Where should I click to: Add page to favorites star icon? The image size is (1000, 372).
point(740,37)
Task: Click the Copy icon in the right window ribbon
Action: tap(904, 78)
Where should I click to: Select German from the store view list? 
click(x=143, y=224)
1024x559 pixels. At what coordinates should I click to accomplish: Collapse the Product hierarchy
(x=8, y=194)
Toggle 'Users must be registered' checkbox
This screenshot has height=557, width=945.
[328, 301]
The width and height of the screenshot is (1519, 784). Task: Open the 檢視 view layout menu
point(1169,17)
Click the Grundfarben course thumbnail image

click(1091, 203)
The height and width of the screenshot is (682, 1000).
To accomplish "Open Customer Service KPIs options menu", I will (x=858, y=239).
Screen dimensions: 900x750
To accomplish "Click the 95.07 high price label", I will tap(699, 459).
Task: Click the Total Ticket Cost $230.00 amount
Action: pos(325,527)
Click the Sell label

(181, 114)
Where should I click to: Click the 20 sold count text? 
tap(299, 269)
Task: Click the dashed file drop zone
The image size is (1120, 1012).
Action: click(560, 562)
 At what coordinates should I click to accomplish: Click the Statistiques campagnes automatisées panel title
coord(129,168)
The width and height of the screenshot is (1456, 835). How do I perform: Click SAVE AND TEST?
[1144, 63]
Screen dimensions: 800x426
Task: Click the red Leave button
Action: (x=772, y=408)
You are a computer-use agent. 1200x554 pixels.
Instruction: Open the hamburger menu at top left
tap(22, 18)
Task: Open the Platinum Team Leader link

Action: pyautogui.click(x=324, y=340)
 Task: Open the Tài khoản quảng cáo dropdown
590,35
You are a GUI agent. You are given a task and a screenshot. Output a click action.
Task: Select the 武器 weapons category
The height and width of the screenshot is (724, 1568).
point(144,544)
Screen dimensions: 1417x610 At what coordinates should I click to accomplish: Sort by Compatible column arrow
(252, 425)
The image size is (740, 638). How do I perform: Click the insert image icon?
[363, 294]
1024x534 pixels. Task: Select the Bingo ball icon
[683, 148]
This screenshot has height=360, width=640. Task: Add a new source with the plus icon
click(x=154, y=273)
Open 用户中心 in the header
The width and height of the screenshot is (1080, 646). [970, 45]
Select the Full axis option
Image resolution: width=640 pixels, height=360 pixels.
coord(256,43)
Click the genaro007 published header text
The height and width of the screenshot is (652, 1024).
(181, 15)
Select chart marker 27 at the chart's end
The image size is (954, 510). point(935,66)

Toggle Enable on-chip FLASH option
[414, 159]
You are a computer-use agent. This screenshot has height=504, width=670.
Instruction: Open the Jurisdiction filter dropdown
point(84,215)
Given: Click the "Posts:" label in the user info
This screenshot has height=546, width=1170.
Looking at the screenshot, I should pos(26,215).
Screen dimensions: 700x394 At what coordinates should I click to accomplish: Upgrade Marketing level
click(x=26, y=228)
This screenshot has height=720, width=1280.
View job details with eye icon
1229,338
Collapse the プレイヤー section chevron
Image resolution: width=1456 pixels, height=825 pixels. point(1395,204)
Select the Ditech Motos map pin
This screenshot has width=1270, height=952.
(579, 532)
══════
ACTIVITY: Copy every line from the records that holds the string "agent".

ANSWER TO THIS TASK:
You are a computer-use agent. 1200x554 pixels.
You are a GUI agent. You are given a task and a screenshot. Output a click action.
You are a computer-use agent. This screenshot has height=504, width=670.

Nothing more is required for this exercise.